Les Folies Bergère par Porcel et Zidrou
Première publication le 21 mars 2014- MAJ le 11 novembre 2018.
Un rapport de BRUCE LIT
VF : Dargaud
Les Folies Bergère: quel étrange titre, apparemment inadapté, à cette couverture macabre ! Ceux qui ne se laisseront pas impressionner par cette tête de mort en sépia découvriront un splendide récit sur la première guerre mondiale.
Porcel et Zidrou racontent le quotidien de poilus dans les tranchées. L’ambiance y est franchement oppressante : les soldats vivent dans des conditions lamentables. Comme une prémonition du sort qui les attend, les voici dans la boue, presque enterrés vivants dans des décors sinistres où le champs de bataille est un cimetière géant prêts à accueillir des silhouettes qui bougent à peine.
Et puisque l’absurde est de mourir pour quelques mètres, qu’il est possible de converser avec l’ennemi par tranchées interposées et de la quitter pour partir au bordel avoisinant, puisque cette guerre renvoie ses soldats à ce que l’existence humaine a de plus tragi-comique, les poilus de notre histoire ont décidé d’appeler une section de leur mouroir Les Folies Bergère.
Dans cet espace hors du temps mais pas de la guerre, les soldats ironisent, caricaturent clandestinement leur hiérarchie sous peine d’être fusillés, imaginent manger de la gastronomie française avant d’engloutir de la soupe de rats. D’autres reçoivent la visite d’un prêtre dont les convictions vont être mises à rude épreuve dans ce bourbier inhumain. Enfin le Capitaine en pleine psychose s’imagine rentrer chez lui tous les soirs….
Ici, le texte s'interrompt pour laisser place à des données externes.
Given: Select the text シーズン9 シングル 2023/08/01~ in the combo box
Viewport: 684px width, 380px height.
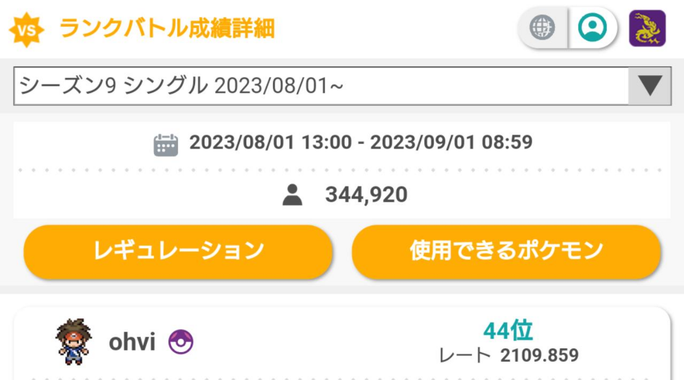Looking at the screenshot, I should (x=181, y=86).
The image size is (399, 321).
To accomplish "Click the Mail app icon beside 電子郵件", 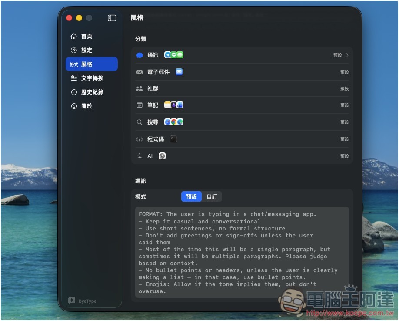I will pyautogui.click(x=179, y=72).
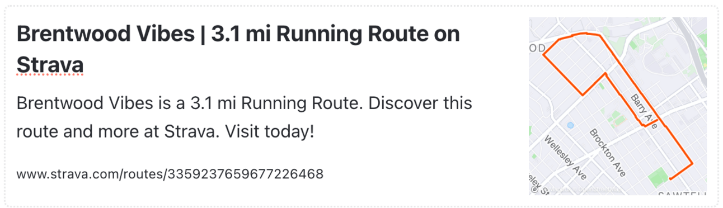Click the green park square near route end
This screenshot has width=723, height=208.
click(x=658, y=176)

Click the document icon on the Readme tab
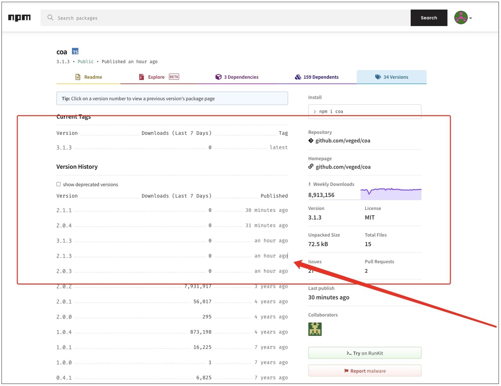tap(77, 77)
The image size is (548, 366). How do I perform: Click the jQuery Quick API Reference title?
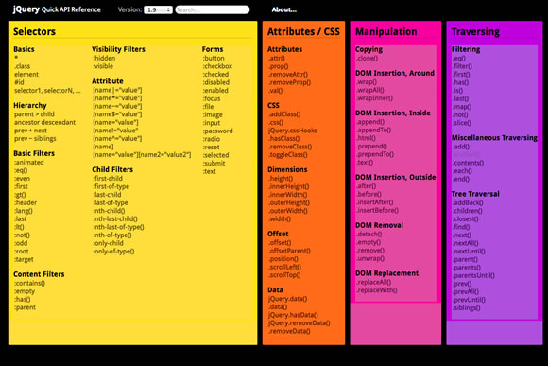(x=57, y=9)
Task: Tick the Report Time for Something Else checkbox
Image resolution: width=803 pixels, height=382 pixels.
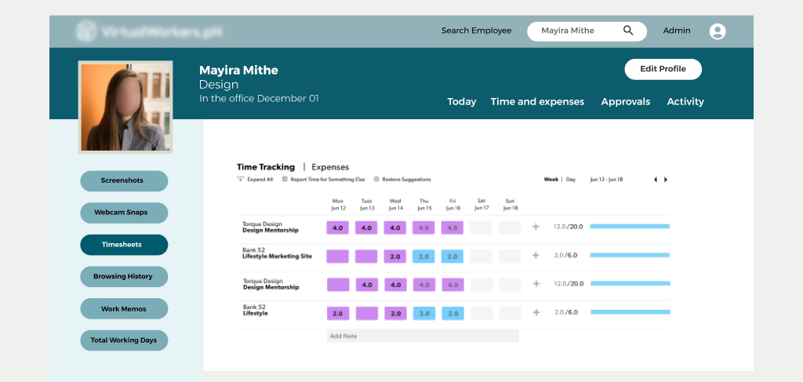Action: [285, 180]
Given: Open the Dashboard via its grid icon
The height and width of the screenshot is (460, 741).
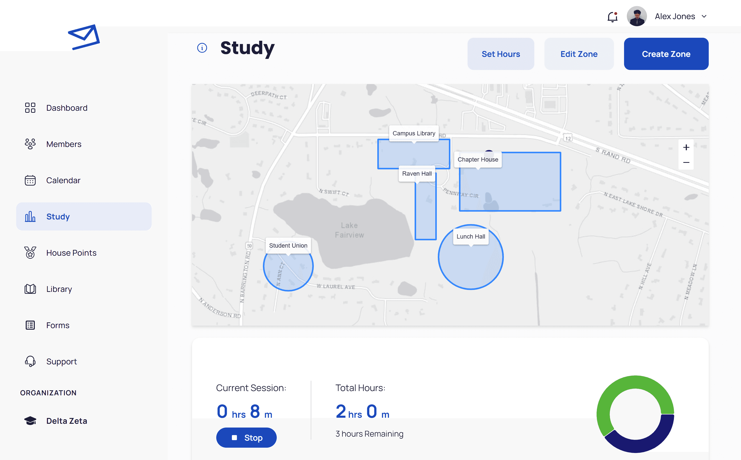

Ni hilarant, ni larmoyant, les auteurs trouvent le ton juste pour raconter une histoire aux dialogues formidables. A la véracité historique vient s’ajouter de petites touches fantastiques amenant des moments de poesie, d’absurdité et d’émotion dans ce récit maîtrisé de part en part.
On y rencontre ainsi le soldat Rubinstein, un condamné à mort juif. Fatigué des blagues antisémites de son sergent, Rubinstein l’a castré après que celui-ci lui ait supprimé une énième fois sa permission. Rubinstein passe par deux fois par le peloton d’exécution avant de survivre à une douzaine de balles. Le voici qui devient une sorte de Christ des tranchées assailli de stigmates, déclenchant l’hilarité de ses compagnons et l’incrédulité de sa hiérarchie.
On y rencontre agréablement la petite fille Anna qui brave le feu pour visiter son papa dans les tranchées. Allemands et Français vont redoubler de précaution pour ne pas l’abattre et la mettre à l’abri quitte à négocier une trêve. A la claustrophobie de ce champs de bataille où la boue finit par couler dans les veines des soldats, les auteurs amènent des plages de respiration dans les jardins de Monet peignant ses nénuphars.
Un enfant taquine le vieux peintre sur sa technique, Clémenceau vient le visiter et la mort vient hanter l’artiste jusque dans son atelier et le torturer dans son travail avec cette question atroce : Quelle est la place de l’art dans la guerre ? Une séquence bouleversante voit le vieil artiste abandonner à regret ses outils de travail pour consoler un enfant qui vient d’apprendre la mort de son frère au combat.
Enfin, la fin du récit voit converser Dieu et Satan sur le champs de bataille, piétinante les hommes tout en rigolant de leurs différends idéologiques. C’est superbe et l’album terminé, le lecteur a passé 90 pages d’un étrange voyage au pays de la vie, de la mort, de l’espoir et de la folie.
Gorgées de moments d’émotion intense et de rigolades franchouillardes, aussi cruelles qu’humaines ces Folies Bergère sont un moment de lecture inoubliable à la puissance indiscutable.
Hou ça a l’air bien ! Je note. Sur le même thème, la bd que j’ai le plus offerte est La ligne de front de Larcenet, sous-titrée Une avebture rocambolesque de Vincent Van Gogh.